Transcribe exactly, and only, the lines from the one with "Open the Analytics sidebar item" through the end of the records below, including both of those lines. Skip all pictures.
*** RECORDS FOR THE TASK ***
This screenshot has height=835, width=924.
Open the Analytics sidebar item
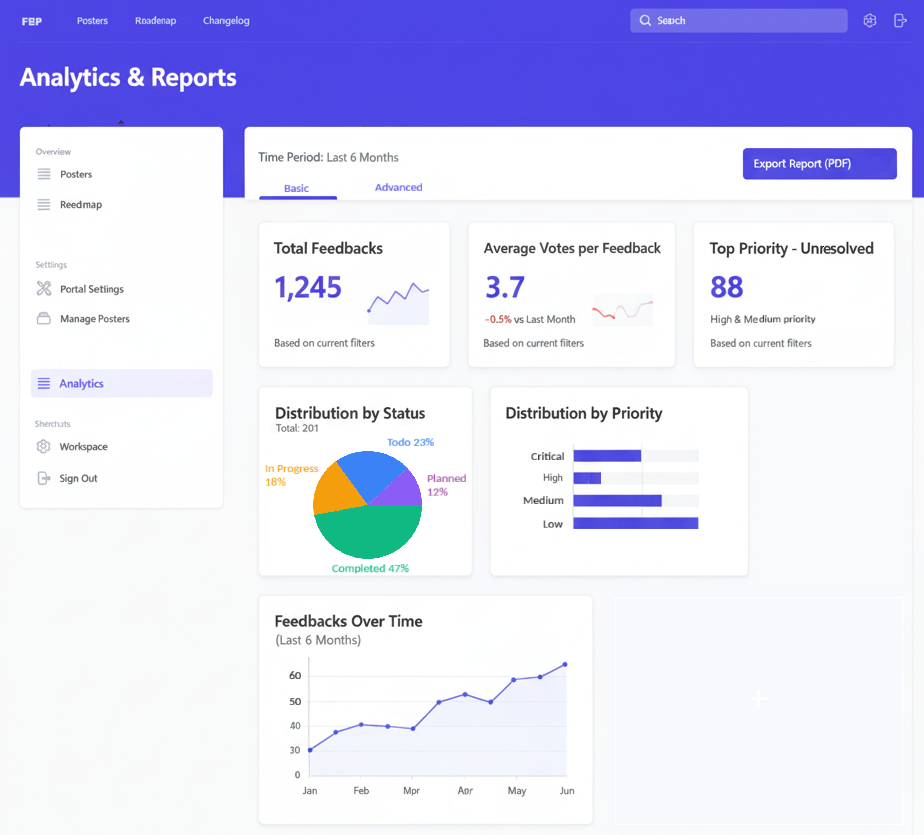click(121, 384)
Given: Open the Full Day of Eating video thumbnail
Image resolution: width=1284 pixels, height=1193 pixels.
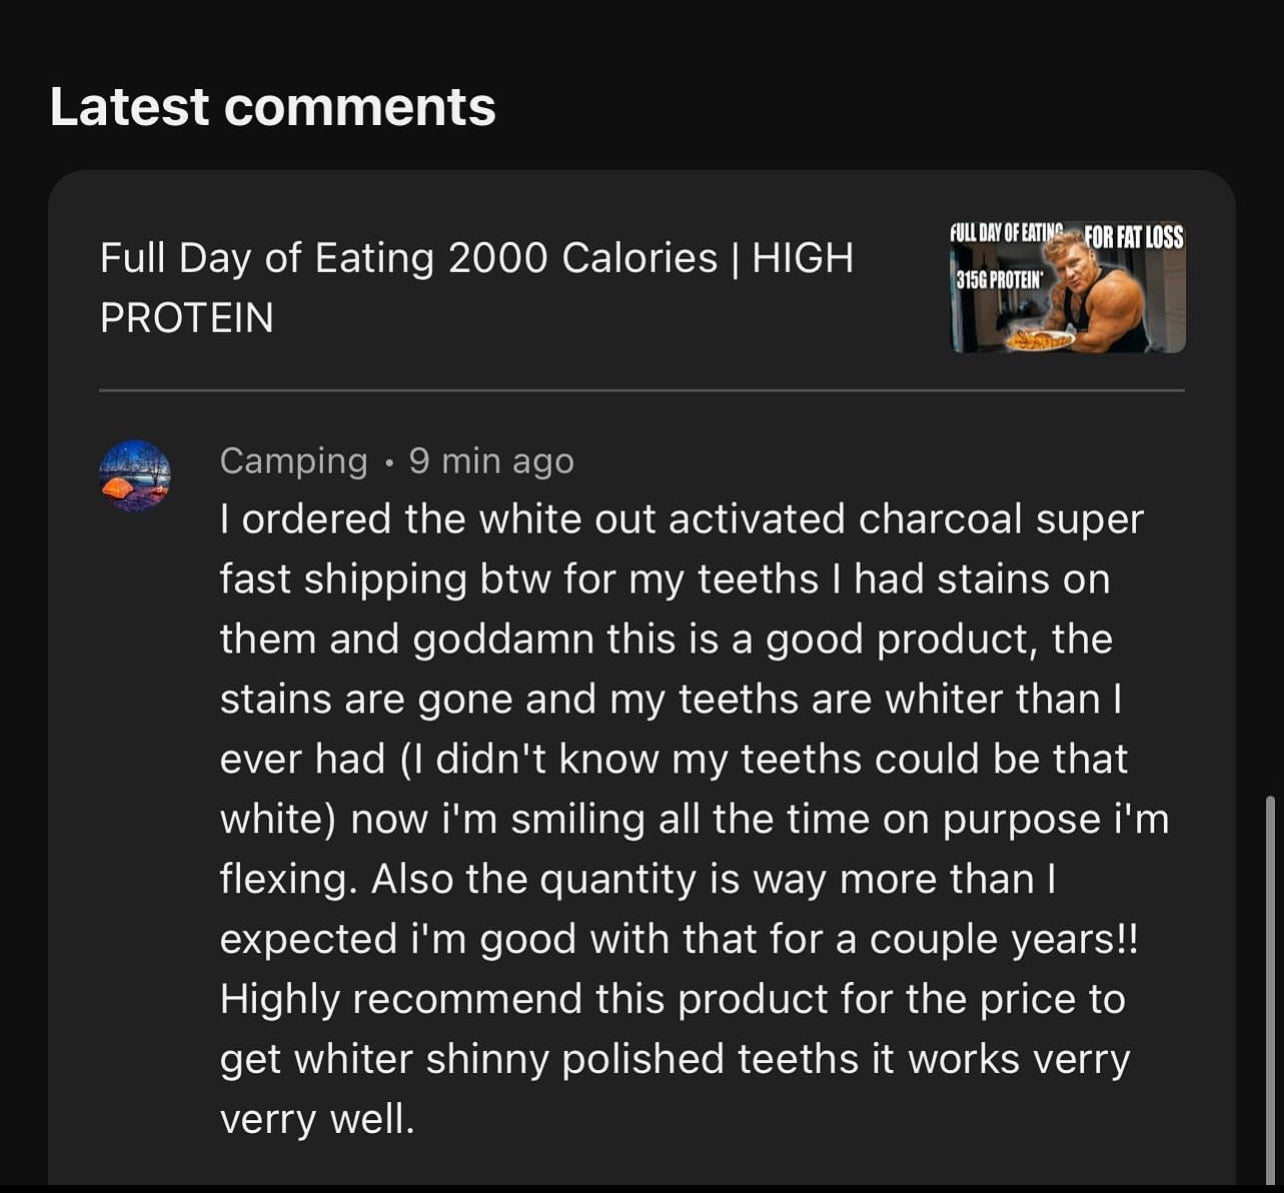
***
▶ _COMPLETED EXERCISE_:
Open the Analytics sidebar item
click(121, 384)
Given: Open the Full Day of Eating video thumbnail
Image resolution: width=1284 pixels, height=1193 pixels.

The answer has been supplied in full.